Published: November 19, 2009 The sisters from Bangladesh's Missionaries of Charity were praying when conjoined twins Krishna and Trishna were wheeled into surgery at Melbourne's Royal Children's Hospital, reports the Daily Telegraph.
"We prayed from 8am to 8pm," Sister Grace from Missionaries of Charity in Bangladesh said. On Tuesday afternoon, the girls who were joined at the head were successfully separated after 32 hours of surgery. The 15 sisters who had a part in raising the girls continued to pray when they heard the news. "I gave the announcement to all the sisters and we prayed," Sister Grace recalled after receiving the good news over the phone from the Melbourne charity Children First Foundation, which had organised the surgery to take place in Australia, the report says.
"For us the prayer is not just for the operation but for the life of the girls." The girls, who are 2 years and 11 months old, were the first conjoined twins at Mother Teresa's Orphanage, which was opened in the capital Dhaka in 1976. Sydney woman Danielle Noble was one of those who took part in the mission to save Krishna and Trishna.
When she first met the twins in January 2007 they were fragile and only a month old. She felt in her heart that something had to be done to save them. She took the first steps to get the girls to Melbourne a year later. "I am just one person in a long chain of people," she said. "This would not have happened with just one single individual, it was a combination of so many people who worked hard to achieve this outcome."
After raising money among Australian expats in Dhaka, Ms Noble found Atom Rahman, an Australian-Bangladeshi who was a representative of the Children First Foundation and is now the girls' co-guardian, along with the founder of CFF Moira Kelly.

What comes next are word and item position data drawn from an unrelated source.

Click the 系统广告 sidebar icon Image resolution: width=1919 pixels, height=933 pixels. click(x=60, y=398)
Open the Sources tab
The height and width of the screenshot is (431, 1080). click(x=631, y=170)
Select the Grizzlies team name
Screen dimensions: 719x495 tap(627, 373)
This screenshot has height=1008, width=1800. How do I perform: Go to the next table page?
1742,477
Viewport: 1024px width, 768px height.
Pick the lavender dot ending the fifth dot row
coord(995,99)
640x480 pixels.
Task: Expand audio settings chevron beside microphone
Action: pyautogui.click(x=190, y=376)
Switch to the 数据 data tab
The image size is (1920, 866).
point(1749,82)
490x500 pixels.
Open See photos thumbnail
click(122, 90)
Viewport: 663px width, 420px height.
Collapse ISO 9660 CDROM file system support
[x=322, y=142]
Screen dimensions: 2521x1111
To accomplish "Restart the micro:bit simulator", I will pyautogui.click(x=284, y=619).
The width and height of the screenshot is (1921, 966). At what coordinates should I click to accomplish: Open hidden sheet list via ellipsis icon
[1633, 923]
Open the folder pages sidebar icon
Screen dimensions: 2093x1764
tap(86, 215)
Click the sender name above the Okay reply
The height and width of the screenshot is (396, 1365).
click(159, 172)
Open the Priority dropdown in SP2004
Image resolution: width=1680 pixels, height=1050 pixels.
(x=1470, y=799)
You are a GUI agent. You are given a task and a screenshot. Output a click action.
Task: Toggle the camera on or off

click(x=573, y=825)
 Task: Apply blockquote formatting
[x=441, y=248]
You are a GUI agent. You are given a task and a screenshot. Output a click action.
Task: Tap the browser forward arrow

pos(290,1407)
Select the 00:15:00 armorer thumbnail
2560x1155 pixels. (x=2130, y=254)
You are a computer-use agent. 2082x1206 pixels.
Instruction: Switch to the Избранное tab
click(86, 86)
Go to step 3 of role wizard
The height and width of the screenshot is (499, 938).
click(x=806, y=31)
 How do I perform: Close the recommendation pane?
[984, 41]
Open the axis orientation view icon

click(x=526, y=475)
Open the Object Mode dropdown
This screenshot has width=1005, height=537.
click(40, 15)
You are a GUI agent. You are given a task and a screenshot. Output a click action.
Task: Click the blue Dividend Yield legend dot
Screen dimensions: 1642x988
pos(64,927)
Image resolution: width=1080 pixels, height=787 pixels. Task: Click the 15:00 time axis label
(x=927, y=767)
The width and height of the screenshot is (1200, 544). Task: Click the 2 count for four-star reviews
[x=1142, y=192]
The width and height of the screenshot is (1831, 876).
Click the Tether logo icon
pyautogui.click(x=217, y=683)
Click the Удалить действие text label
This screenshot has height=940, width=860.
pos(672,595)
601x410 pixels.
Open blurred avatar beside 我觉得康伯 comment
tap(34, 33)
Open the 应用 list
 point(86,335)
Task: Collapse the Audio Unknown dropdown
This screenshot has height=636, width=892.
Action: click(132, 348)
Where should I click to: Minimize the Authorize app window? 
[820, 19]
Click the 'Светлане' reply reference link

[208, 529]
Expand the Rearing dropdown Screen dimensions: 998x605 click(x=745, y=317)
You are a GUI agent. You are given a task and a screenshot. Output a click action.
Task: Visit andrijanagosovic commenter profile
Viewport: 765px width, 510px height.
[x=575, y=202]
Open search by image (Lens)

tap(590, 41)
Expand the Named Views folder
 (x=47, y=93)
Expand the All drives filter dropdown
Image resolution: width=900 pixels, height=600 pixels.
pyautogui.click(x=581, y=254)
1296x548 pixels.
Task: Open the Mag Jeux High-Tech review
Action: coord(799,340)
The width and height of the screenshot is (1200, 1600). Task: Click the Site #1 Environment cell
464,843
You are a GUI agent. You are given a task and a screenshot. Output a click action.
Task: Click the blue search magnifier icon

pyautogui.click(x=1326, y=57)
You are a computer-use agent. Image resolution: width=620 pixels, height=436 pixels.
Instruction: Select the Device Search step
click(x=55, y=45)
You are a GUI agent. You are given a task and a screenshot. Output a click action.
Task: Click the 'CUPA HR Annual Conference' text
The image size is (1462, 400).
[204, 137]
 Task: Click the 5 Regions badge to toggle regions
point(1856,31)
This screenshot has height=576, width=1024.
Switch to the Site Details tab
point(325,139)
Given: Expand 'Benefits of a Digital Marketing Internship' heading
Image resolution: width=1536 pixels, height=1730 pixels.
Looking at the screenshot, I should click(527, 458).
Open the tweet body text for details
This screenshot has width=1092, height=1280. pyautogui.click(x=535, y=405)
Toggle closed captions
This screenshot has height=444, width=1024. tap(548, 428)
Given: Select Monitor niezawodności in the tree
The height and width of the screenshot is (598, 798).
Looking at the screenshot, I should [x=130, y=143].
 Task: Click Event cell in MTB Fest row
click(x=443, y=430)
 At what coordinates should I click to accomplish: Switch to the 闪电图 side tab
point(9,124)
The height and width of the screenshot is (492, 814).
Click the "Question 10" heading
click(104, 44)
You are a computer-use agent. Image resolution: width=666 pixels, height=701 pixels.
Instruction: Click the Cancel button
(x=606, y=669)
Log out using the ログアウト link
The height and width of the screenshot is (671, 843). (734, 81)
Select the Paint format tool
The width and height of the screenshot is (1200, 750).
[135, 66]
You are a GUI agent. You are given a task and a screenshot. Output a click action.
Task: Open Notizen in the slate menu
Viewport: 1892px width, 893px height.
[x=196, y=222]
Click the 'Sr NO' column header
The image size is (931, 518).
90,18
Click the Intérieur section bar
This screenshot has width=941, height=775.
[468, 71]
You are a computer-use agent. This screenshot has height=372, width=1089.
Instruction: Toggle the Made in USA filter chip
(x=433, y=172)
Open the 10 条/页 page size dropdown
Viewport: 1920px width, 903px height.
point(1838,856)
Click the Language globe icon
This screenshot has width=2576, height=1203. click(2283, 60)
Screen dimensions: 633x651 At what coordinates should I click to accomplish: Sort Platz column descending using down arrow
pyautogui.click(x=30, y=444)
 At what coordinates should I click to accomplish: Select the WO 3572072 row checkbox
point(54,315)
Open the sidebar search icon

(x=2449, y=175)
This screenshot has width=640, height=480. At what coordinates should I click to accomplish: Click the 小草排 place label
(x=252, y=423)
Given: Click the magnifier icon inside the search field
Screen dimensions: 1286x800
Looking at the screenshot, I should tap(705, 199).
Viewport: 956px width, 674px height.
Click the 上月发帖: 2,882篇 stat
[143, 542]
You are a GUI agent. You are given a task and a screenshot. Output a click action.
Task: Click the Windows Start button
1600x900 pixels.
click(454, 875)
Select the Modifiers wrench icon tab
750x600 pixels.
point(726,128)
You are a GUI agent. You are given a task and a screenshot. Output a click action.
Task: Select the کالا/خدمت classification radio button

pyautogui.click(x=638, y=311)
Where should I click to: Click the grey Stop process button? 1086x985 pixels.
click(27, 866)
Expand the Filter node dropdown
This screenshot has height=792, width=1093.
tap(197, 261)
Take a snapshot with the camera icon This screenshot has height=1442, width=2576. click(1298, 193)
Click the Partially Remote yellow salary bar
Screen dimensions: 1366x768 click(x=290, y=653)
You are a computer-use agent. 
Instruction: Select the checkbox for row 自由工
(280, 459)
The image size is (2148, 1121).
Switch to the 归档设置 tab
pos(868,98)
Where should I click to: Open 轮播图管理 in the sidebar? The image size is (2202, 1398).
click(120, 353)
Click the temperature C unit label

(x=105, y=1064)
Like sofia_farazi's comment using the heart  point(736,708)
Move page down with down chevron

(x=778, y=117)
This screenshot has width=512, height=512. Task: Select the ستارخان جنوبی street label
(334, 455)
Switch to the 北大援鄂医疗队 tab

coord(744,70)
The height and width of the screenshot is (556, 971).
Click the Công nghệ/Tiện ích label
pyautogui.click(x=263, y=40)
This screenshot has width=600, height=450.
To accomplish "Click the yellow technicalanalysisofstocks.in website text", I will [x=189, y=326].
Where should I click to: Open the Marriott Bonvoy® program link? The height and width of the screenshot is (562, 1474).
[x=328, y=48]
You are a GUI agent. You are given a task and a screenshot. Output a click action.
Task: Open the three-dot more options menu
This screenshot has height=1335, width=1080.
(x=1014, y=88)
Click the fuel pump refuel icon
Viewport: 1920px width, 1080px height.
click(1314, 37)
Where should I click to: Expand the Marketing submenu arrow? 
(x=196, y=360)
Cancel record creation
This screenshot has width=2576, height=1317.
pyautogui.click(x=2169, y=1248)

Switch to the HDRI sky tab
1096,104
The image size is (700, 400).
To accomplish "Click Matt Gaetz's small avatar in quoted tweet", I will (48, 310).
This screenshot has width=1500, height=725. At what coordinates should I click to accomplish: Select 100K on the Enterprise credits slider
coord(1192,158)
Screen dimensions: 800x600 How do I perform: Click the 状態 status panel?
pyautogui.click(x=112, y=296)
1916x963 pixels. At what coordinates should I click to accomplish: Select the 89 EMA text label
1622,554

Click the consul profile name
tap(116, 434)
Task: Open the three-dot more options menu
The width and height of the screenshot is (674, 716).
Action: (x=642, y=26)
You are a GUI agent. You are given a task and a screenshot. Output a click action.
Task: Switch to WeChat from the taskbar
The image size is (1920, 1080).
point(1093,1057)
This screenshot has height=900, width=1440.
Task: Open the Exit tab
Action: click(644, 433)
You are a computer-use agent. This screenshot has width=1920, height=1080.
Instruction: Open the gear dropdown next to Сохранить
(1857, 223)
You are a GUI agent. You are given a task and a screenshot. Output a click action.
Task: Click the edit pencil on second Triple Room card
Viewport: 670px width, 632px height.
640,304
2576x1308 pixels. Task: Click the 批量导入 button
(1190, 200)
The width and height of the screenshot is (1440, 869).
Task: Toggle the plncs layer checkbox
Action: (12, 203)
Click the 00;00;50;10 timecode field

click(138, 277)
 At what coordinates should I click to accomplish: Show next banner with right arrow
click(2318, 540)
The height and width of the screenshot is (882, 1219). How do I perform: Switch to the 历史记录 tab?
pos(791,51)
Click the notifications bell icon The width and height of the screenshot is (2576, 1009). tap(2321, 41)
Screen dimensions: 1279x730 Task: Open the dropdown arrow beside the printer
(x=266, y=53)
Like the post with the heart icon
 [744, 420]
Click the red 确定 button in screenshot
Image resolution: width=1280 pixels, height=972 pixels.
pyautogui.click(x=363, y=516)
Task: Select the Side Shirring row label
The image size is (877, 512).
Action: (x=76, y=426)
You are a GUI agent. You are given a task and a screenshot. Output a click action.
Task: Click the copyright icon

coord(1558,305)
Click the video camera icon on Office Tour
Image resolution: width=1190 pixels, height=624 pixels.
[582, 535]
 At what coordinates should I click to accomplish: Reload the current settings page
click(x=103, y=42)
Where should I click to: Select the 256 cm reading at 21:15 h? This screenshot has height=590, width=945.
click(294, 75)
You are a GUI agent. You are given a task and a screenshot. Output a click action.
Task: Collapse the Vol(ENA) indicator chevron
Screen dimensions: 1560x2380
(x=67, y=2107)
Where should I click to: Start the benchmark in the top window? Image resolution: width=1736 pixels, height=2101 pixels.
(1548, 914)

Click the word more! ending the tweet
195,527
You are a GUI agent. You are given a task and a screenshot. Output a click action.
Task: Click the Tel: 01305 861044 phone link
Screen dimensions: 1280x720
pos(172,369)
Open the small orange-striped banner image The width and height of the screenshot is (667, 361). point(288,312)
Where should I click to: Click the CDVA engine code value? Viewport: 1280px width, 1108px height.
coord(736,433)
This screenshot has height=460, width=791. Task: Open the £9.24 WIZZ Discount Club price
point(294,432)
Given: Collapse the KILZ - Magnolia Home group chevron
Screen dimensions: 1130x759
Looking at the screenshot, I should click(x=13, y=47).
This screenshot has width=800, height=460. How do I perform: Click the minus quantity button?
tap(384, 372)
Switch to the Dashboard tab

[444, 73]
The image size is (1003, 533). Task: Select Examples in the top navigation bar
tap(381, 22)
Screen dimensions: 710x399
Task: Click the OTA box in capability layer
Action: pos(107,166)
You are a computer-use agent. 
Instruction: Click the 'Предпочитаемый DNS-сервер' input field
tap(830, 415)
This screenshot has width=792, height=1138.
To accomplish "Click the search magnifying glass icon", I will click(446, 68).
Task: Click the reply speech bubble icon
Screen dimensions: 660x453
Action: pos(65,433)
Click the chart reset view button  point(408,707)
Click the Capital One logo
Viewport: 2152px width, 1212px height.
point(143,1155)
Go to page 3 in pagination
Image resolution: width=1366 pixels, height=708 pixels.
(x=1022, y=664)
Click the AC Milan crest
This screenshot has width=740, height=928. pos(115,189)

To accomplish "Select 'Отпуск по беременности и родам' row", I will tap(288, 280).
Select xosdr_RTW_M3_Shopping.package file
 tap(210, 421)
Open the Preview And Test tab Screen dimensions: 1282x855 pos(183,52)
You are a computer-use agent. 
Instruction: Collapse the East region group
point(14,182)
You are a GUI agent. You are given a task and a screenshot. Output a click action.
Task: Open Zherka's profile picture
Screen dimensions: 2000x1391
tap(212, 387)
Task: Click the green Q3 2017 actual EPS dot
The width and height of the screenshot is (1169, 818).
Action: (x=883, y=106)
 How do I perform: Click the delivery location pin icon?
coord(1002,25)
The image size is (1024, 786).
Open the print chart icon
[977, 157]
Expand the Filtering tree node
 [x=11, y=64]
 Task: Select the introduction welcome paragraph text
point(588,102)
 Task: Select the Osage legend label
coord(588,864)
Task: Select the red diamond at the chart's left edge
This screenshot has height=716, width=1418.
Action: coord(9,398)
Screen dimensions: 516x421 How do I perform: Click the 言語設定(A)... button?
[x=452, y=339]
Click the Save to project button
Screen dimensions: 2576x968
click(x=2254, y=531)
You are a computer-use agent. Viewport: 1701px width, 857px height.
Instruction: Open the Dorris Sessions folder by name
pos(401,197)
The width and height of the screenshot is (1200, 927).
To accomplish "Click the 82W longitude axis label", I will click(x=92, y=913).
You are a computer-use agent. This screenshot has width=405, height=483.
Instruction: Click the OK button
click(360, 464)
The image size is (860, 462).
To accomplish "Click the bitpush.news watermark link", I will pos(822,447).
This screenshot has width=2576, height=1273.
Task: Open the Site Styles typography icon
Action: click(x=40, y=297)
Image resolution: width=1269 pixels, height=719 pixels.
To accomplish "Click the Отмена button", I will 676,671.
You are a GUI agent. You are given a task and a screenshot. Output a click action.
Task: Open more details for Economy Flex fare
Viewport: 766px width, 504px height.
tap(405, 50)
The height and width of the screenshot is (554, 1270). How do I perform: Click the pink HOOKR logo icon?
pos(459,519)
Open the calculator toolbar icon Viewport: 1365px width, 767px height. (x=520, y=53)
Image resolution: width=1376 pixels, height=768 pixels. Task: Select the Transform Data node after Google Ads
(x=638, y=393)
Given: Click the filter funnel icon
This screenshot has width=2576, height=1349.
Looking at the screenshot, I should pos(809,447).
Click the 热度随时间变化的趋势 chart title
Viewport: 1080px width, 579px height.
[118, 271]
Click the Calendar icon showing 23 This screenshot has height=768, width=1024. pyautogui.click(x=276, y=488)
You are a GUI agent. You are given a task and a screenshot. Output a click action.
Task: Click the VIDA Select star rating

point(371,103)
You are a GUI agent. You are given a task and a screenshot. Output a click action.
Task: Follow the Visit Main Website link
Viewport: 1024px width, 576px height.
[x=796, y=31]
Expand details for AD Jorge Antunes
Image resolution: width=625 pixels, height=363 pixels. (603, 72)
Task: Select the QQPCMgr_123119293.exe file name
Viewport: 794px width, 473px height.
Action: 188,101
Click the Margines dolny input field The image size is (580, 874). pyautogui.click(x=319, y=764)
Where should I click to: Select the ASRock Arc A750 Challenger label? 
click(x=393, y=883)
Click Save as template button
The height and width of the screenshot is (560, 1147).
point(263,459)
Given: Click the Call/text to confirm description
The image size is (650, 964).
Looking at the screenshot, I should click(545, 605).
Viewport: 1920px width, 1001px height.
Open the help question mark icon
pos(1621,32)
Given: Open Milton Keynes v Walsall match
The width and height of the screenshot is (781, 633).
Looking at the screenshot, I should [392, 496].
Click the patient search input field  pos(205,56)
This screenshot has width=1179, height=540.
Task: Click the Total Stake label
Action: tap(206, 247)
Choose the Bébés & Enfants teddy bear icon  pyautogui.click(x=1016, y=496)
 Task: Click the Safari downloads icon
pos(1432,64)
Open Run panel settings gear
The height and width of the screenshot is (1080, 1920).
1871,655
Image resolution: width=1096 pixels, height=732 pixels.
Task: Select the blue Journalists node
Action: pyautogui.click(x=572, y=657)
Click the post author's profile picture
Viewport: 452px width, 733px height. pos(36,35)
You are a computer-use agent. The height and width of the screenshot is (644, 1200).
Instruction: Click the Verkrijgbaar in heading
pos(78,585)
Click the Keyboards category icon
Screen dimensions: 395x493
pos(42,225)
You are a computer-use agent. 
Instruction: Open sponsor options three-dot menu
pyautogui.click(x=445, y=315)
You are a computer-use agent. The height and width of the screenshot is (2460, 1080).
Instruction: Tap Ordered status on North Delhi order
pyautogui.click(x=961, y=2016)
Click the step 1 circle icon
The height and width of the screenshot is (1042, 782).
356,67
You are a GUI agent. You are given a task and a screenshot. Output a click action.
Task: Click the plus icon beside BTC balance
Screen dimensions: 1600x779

The twins were given a 25 percent chance of coming through the operation unharmed, with a 50 percent chance they would be brain damaged and a 25 percent chance that one of them would die, the report says. The Herald Sun reports the first brain scans of Trishna and Krishna since they were separated have fuelled hopes the Bangladeshi orphans have come through their marathon operation in good health.
The full results of the scans would be known on Thursday, but guardian Ms Kelly said the tests had gone extremely well.